Source data:
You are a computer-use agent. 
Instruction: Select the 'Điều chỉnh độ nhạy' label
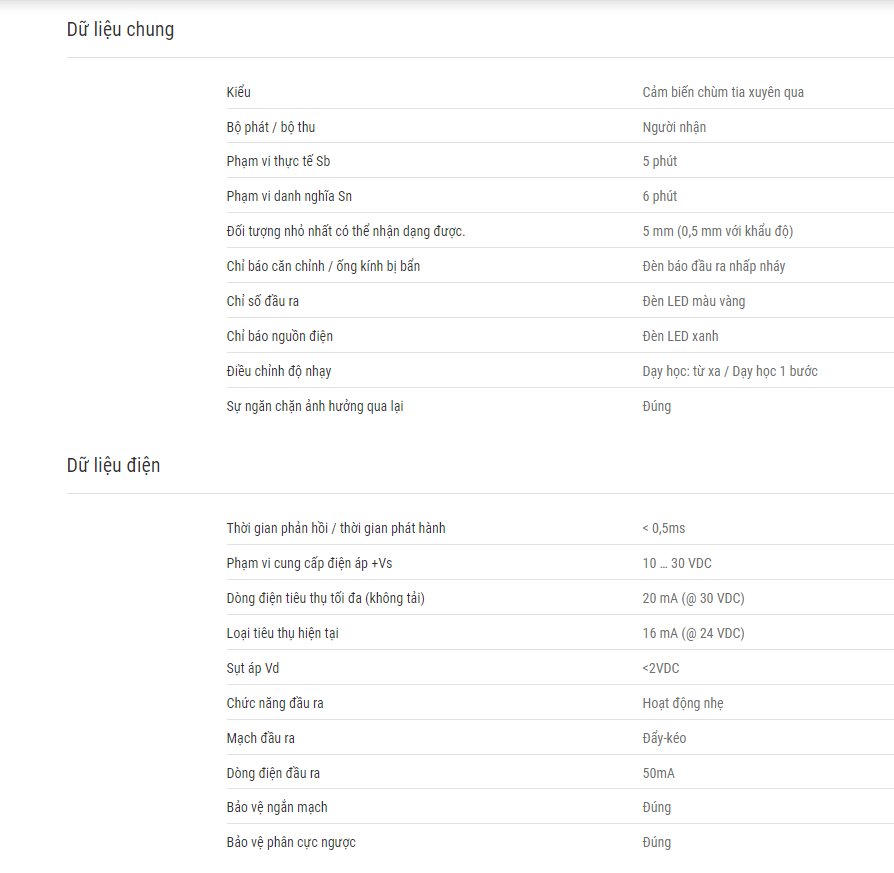279,371
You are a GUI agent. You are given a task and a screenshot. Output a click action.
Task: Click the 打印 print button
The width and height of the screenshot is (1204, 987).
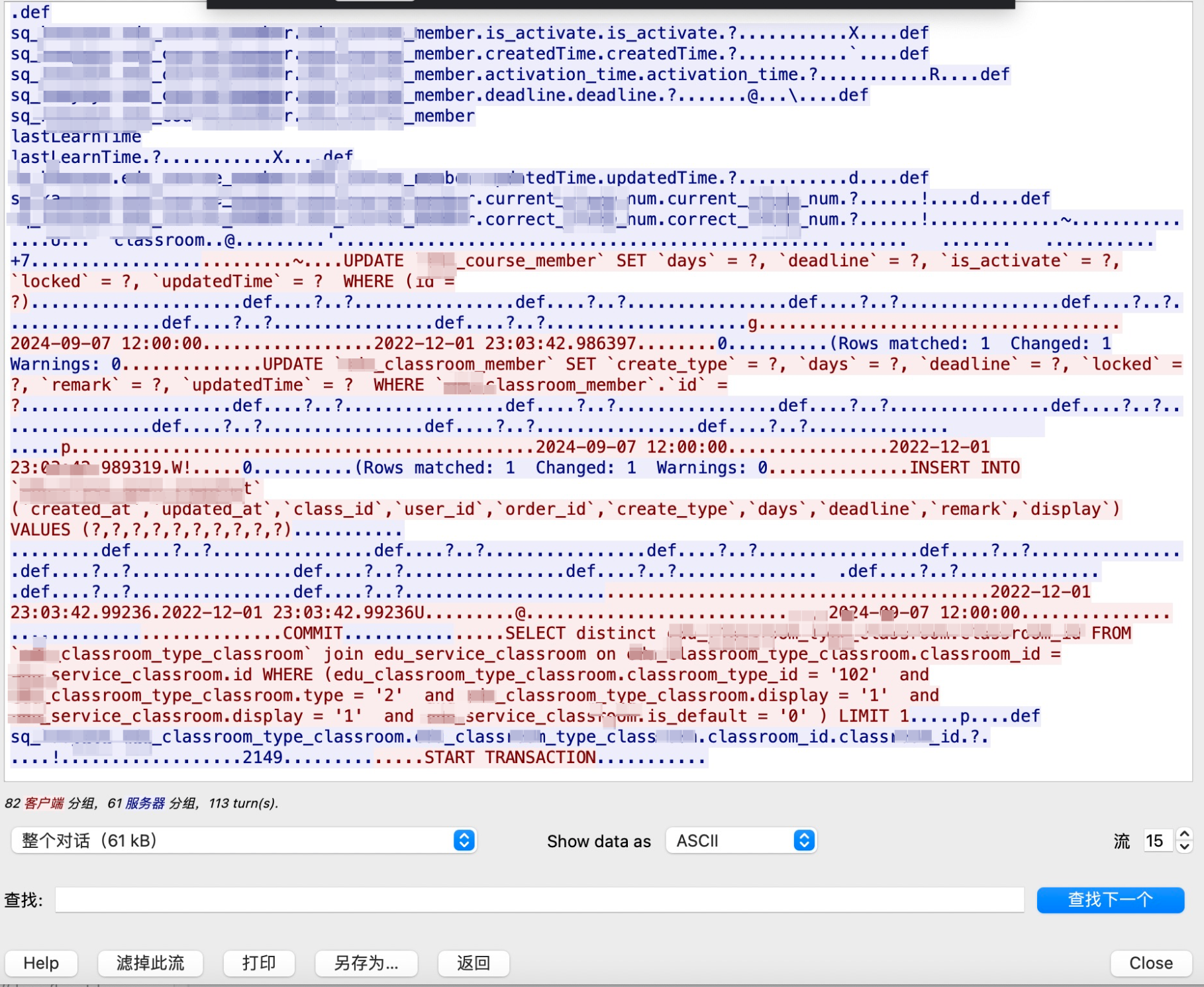click(259, 962)
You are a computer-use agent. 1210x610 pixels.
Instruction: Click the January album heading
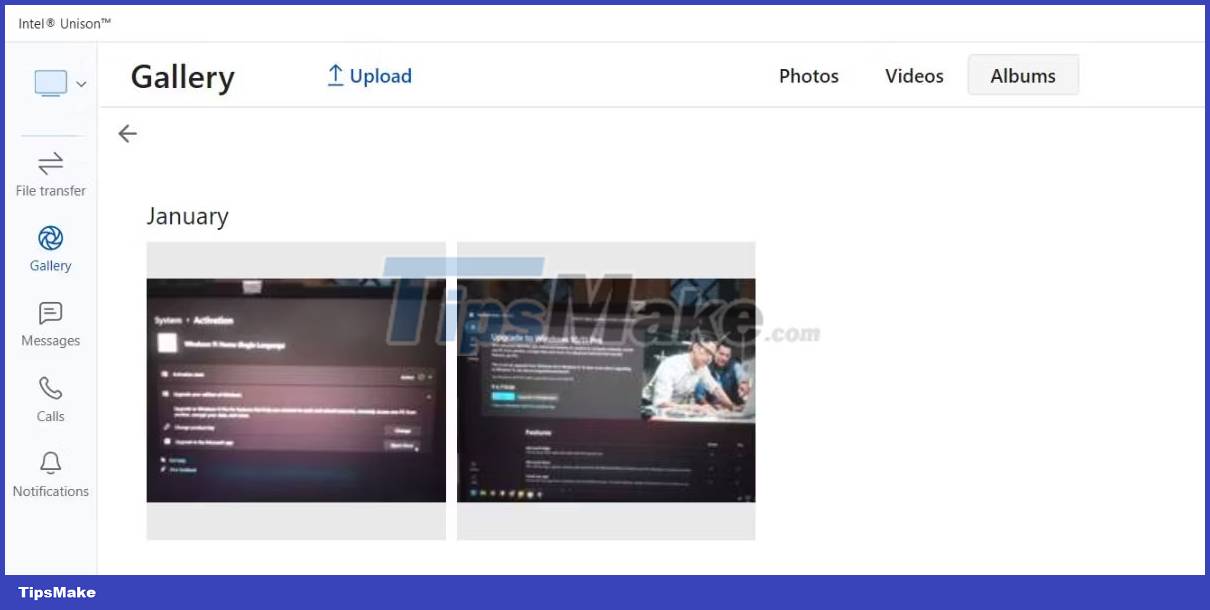point(188,216)
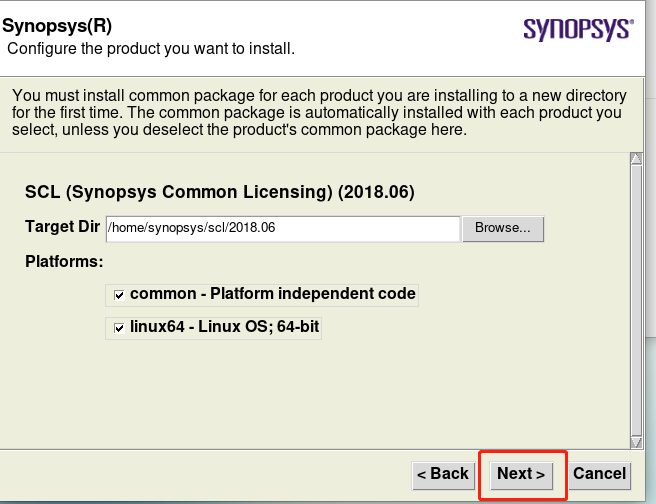Click the scrollbar up arrow

click(x=636, y=159)
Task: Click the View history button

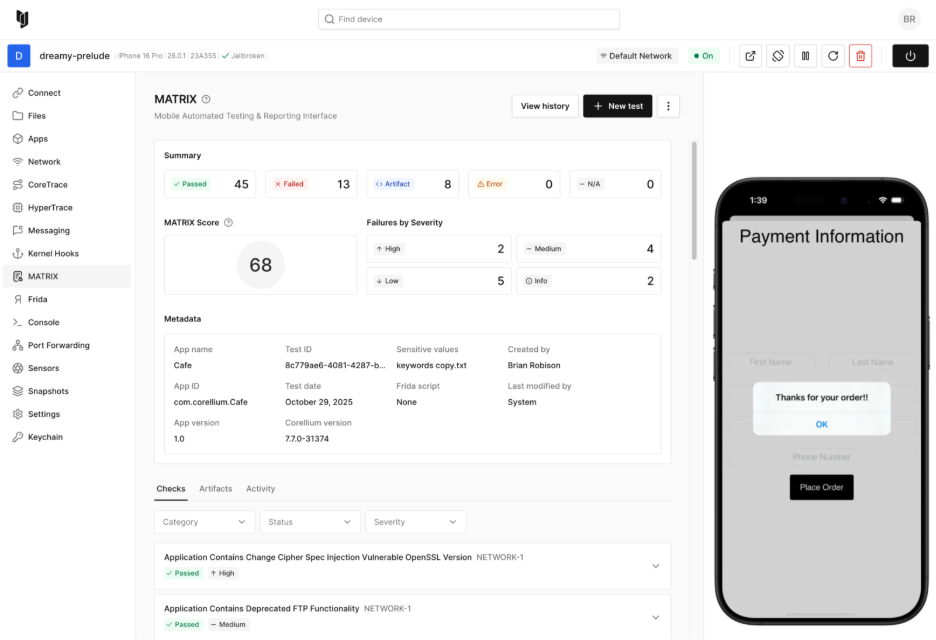Action: 544,106
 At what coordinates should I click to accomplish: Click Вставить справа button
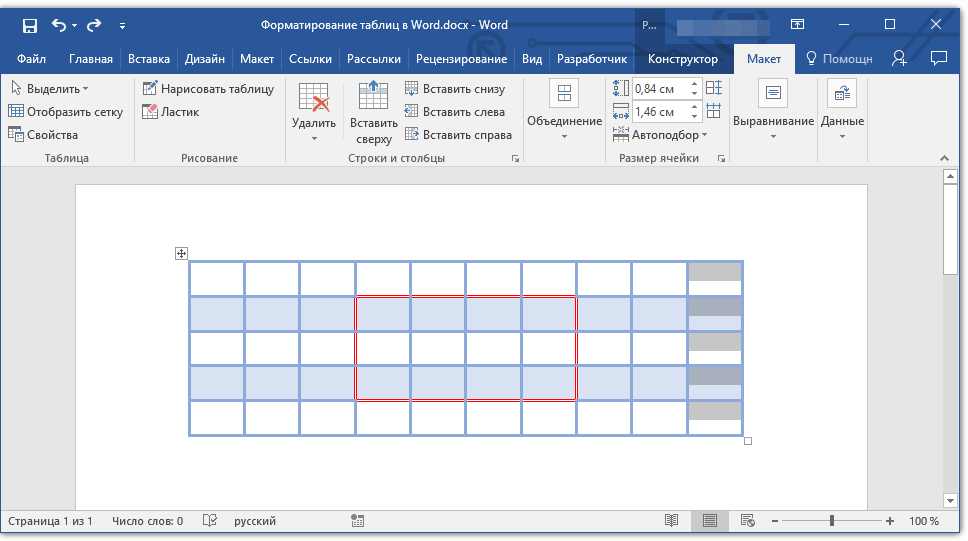(x=458, y=135)
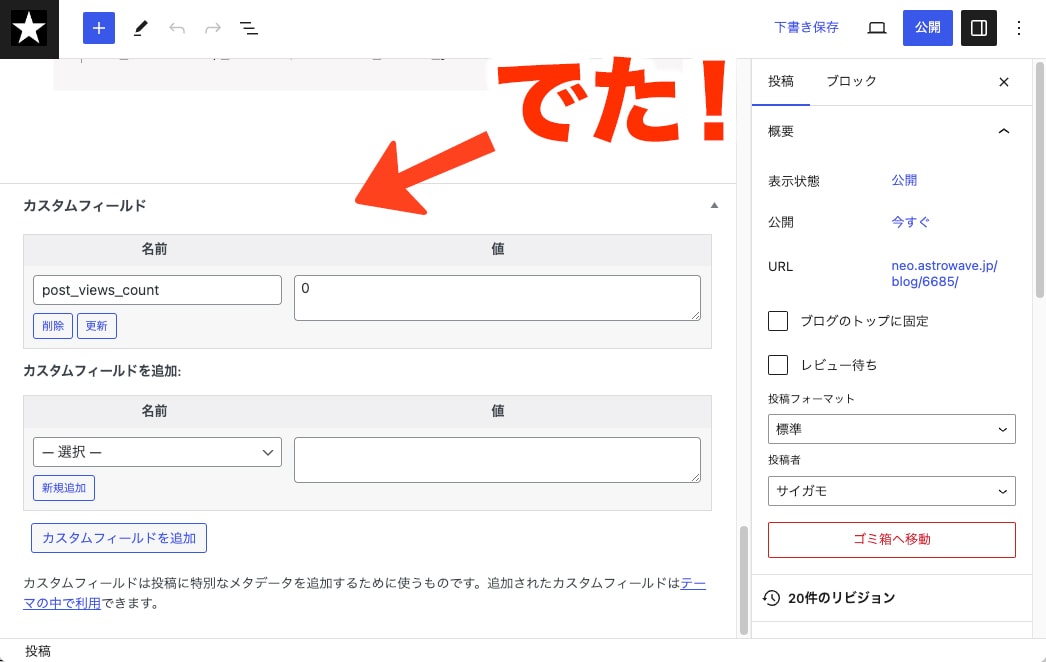Open the 投稿者 author dropdown

point(891,491)
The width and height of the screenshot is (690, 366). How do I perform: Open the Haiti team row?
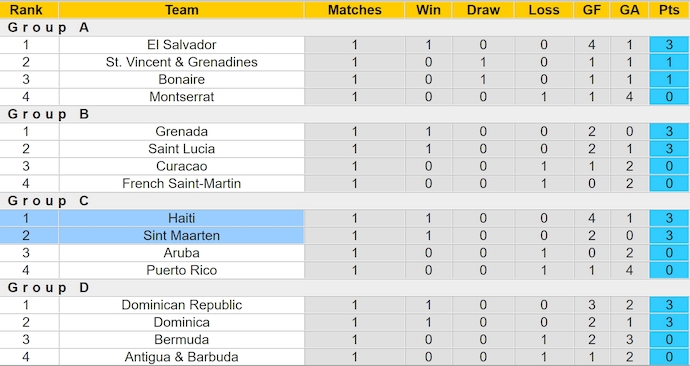point(345,218)
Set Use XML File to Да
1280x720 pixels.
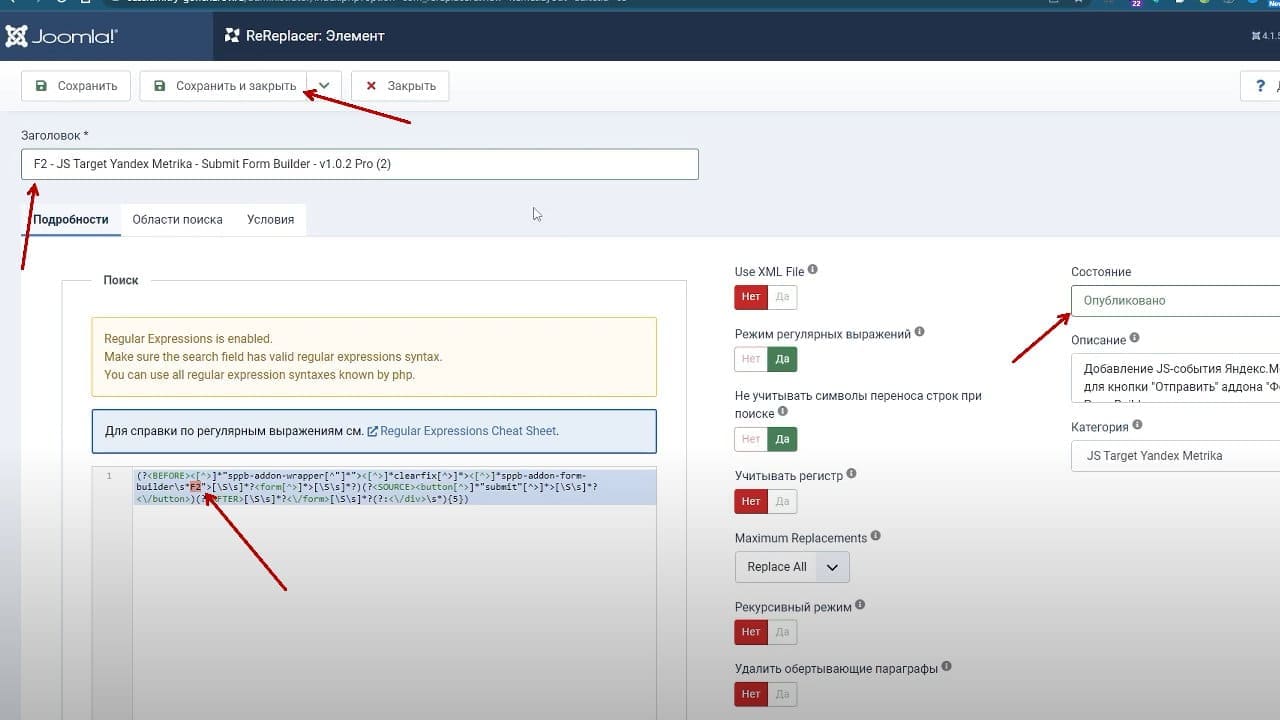coord(782,297)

Task statement: Please rewrite all of the data above with "Instruction" swapped for "Command" and everything else left unchanged. Leave the pictures out of your answer.

Exercise answer:
You are a computer-use agent. 
Command: Select the 'Điều chỉnh độ nhạy' label
279,371
You are a GUI agent. You are given a task and a screenshot. Output a click action.
Task: Click the 打印 print button
The width and height of the screenshot is (1204, 987).
click(259, 962)
You are a computer-use agent. 1210x610 pixels.
Command: Click the January album heading
point(188,216)
Click the scrollbar up arrow

click(x=636, y=159)
Task: Click the View history button

Action: 544,106
 At what coordinates should I click to accomplish: Click Вставить справа button
(x=458, y=135)
Open the 投稿者 author dropdown

point(891,491)
The width and height of the screenshot is (690, 366). How do I perform: Open the Haiti team row?
point(345,218)
Set Use XML File to Да
1280x720 pixels.
coord(782,297)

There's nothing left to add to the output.